Les points de vue de l'EASA ont un poids énorme compte tenu des lacunes du processus de certification initial qui ont entaché la réputation de l'organisme de réglementation américain, la FAA. Ky a déclaré que le capteur synthétique simplifierait le travail des pilotes lorsqu'un ou les deux capteurs mécaniques d'angle d'attaque du Max tombent en panne. Le dispositif logiciel MCAS, qui surveille si le nez du Max est pointé vers le haut, a mal fonctionné dans les deux accidents qui ont tué 346 personnes. Le premier crash s’est produit au large des côtes indonésiennes en octobre 2018 et le second, cinq mois plus tard, en Éthiopie.
« Nous pensons que c'est un bon développement qui va augmenter le niveau de sécurité », a déclaré Ky. « Il n'est pas disponible maintenant et il le sera en même temps que le Max 10 devrait être certifié ».

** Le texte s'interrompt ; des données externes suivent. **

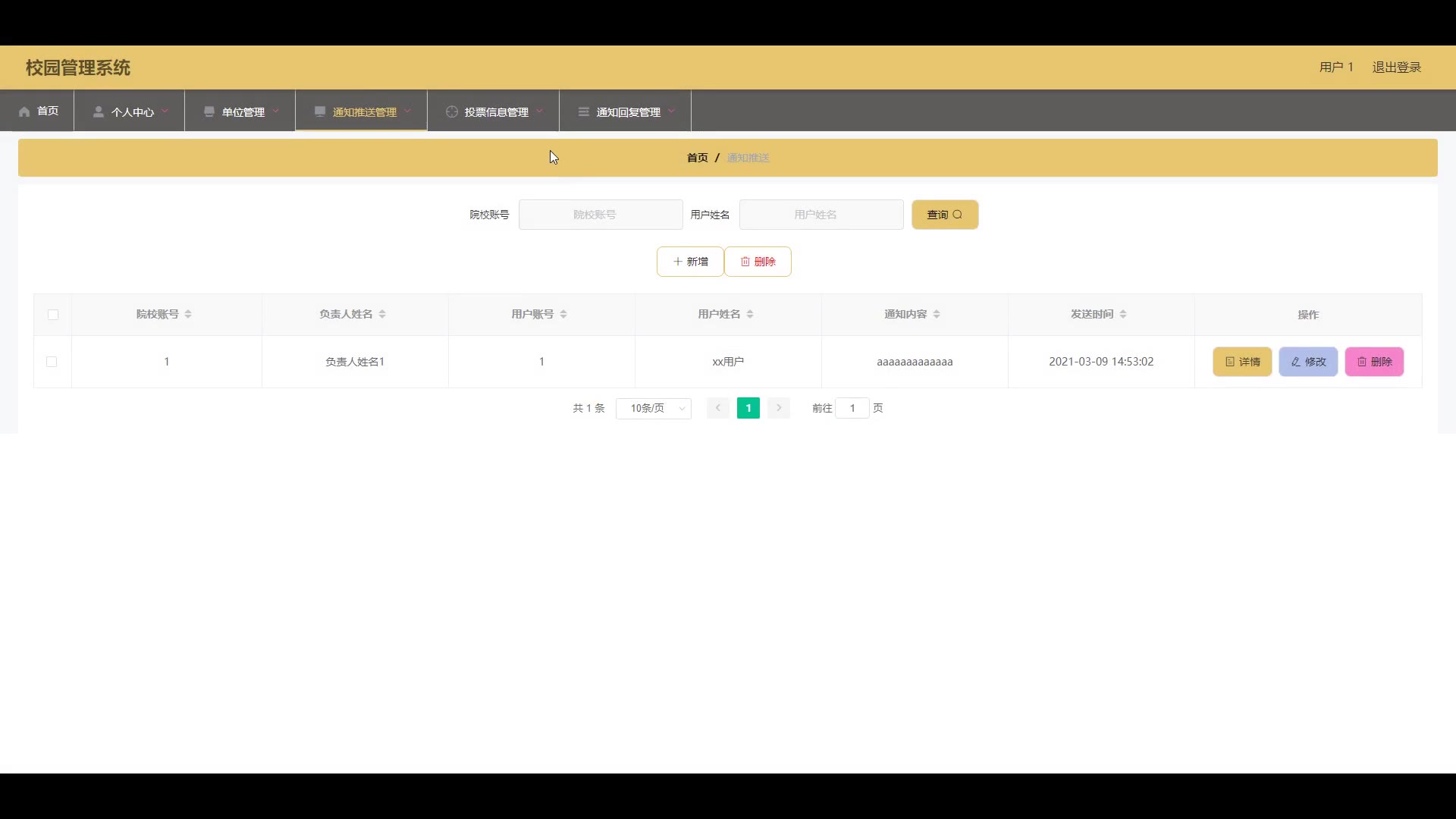Expand the 通知推送管理 menu chevron
The height and width of the screenshot is (819, 1456).
(408, 111)
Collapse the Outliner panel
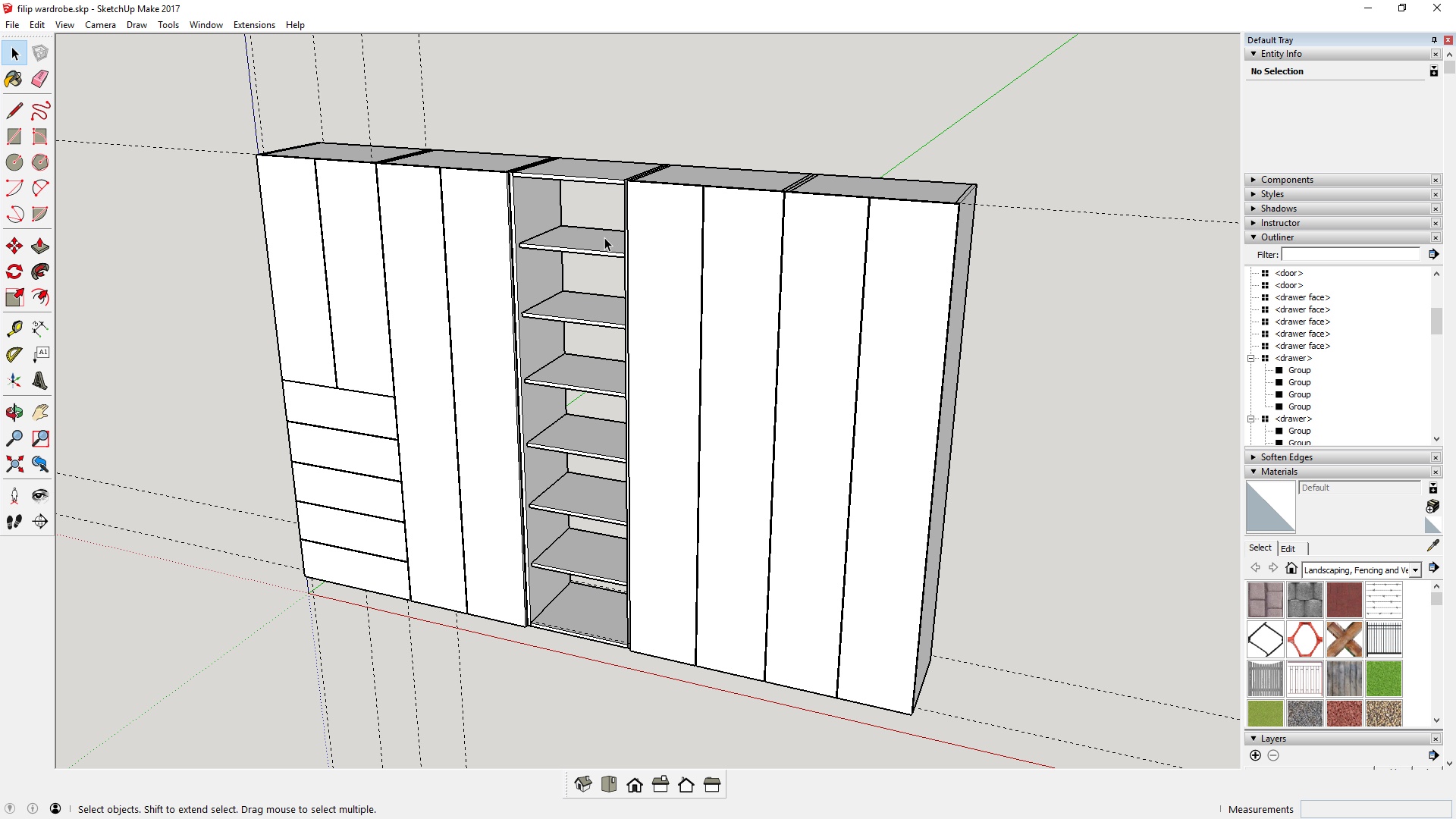The width and height of the screenshot is (1456, 819). 1254,237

Ces commentaires marquent la plus ferme adhésion d'un important régulateur à l'objectif de Boeing de remettre en service son avion le plus vendu d'ici la fin de l'année, après de nombreux retards et revers. Le Max, la dernière version du vénérable 737 à fuselage étroit, a été immobilisé au sol en mars 2019 à la suite des deux accidents, qui ont déclenché une crise qui a coûté à Boeing des milliards de dollars et à son PDG de l'époque, Dennis Muilenburg, son poste.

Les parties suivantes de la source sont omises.